==== Extracted data ====

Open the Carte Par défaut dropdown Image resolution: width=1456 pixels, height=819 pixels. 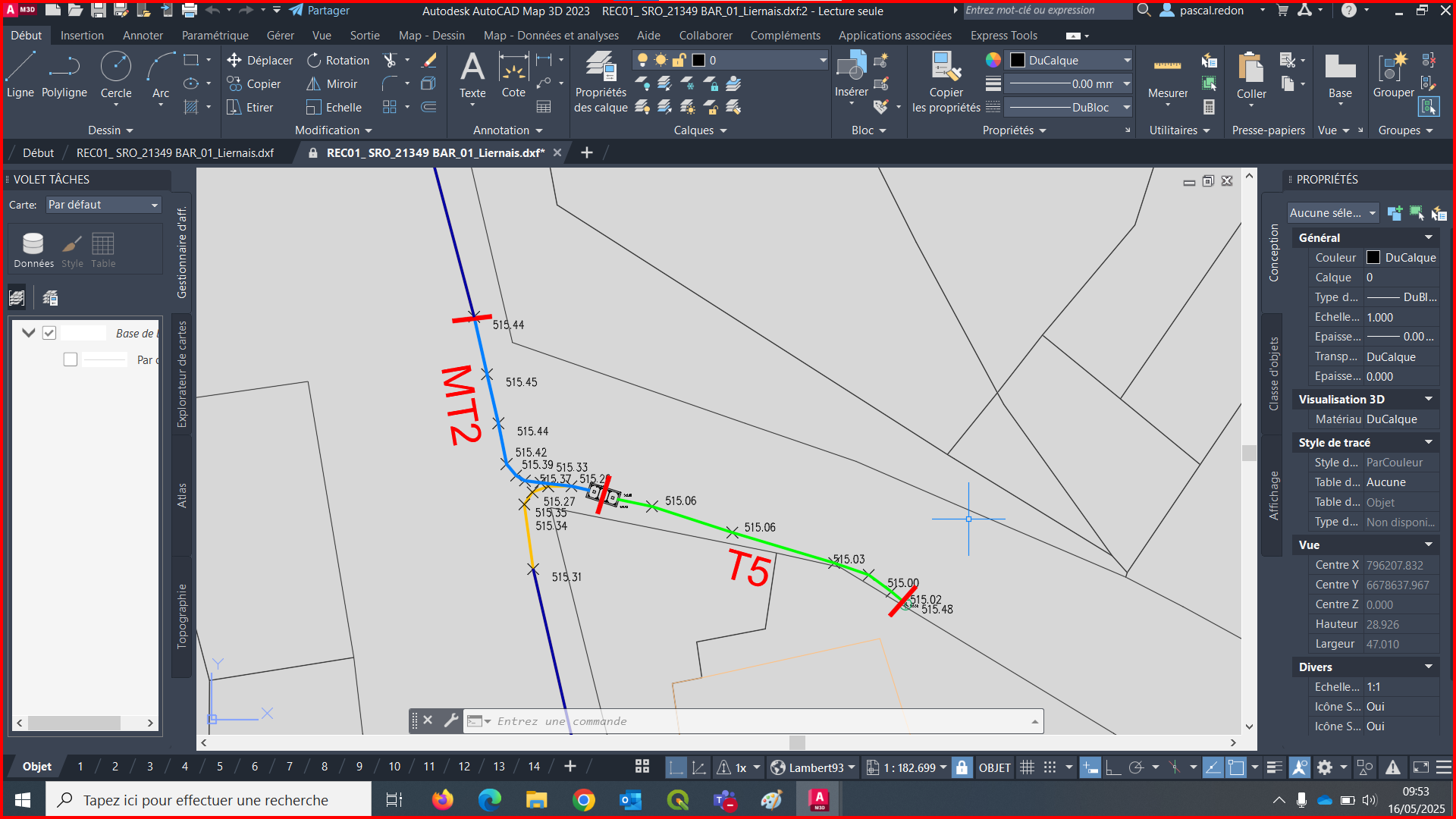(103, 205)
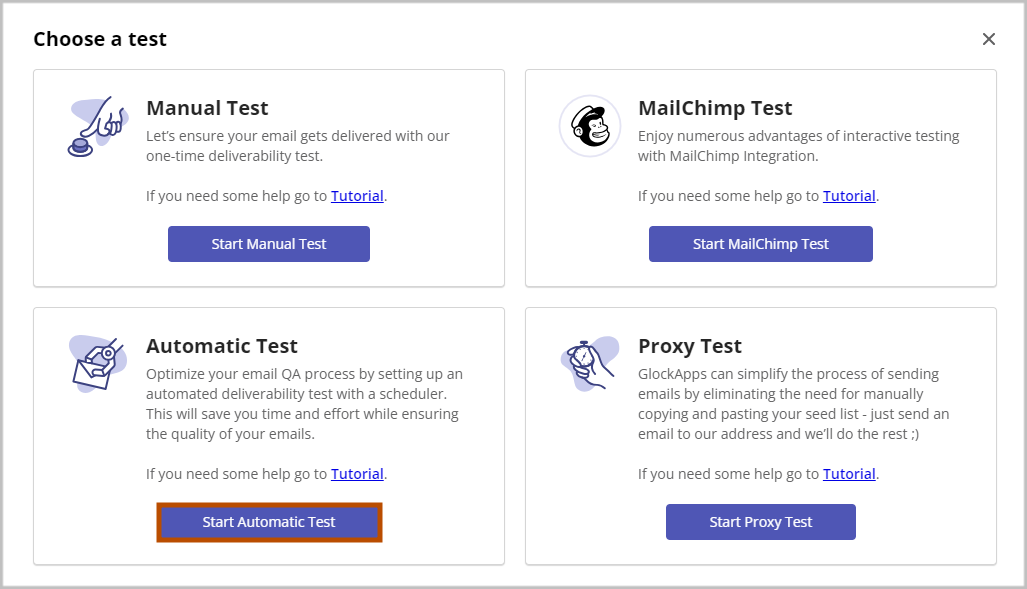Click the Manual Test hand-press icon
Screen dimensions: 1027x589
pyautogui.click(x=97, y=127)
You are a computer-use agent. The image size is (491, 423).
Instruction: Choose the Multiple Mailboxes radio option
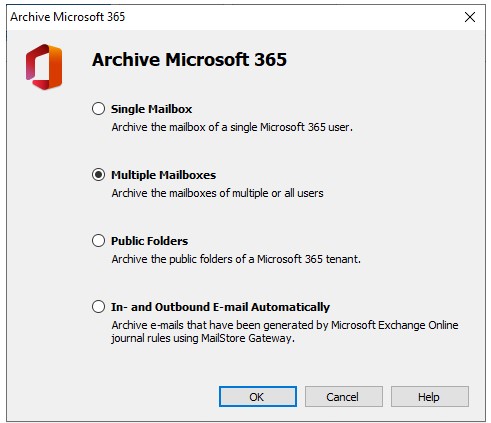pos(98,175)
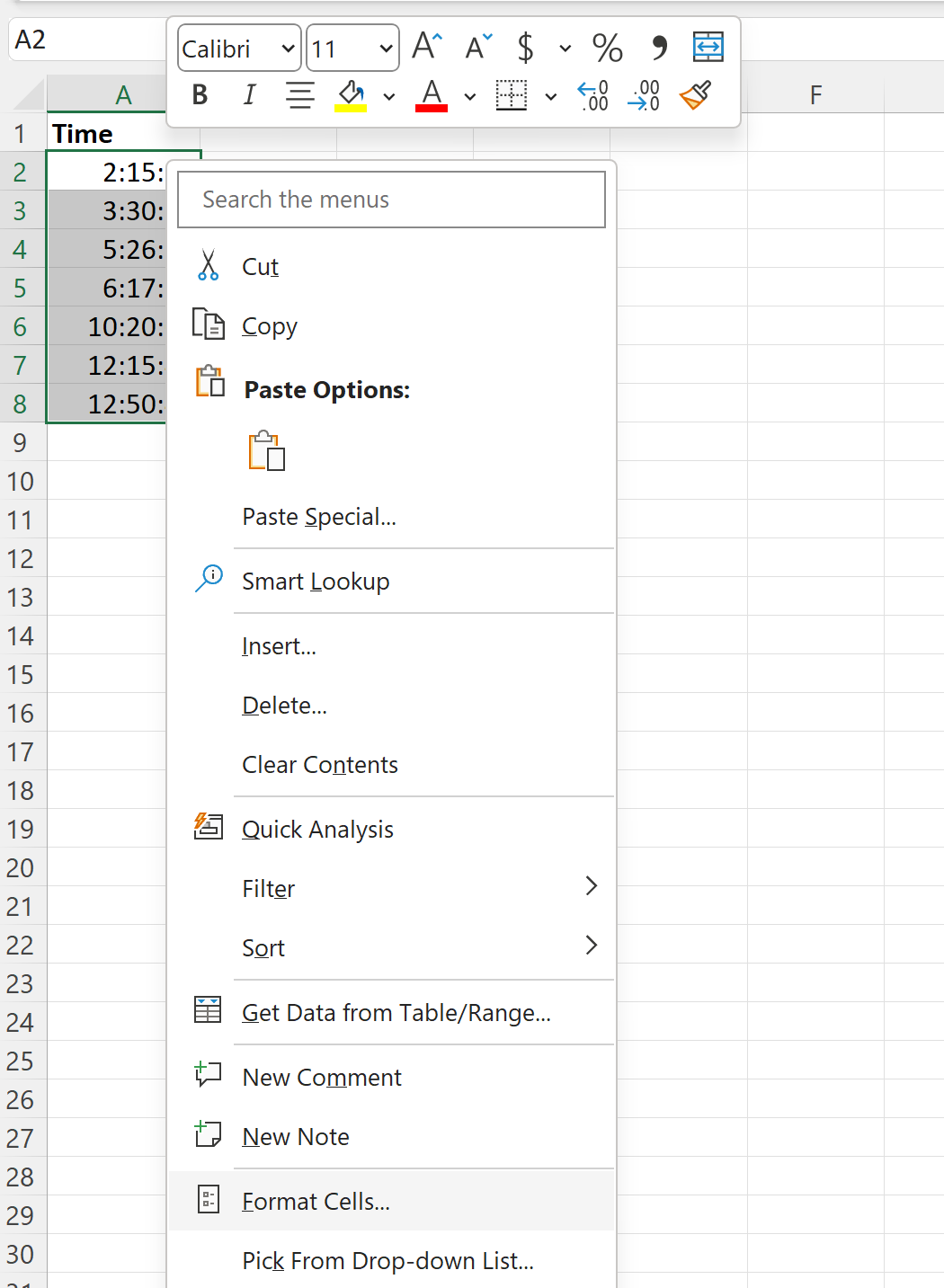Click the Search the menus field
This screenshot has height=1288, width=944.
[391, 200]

====

Directions>
Rewrite the part of the records that opens with the line containing "You are a computer-use" and runs through the end of the records, changing "Mailboxes" to "Inboxes" and keeping everything else the same. Give only that part, and leave out the pictures.

In response>
You are a computer-use agent. The image size is (491, 423).
Instruction: Choose the Multiple Inboxes radio option
pos(98,175)
Click the Search the menus field
This screenshot has height=1288, width=944.
[391, 200]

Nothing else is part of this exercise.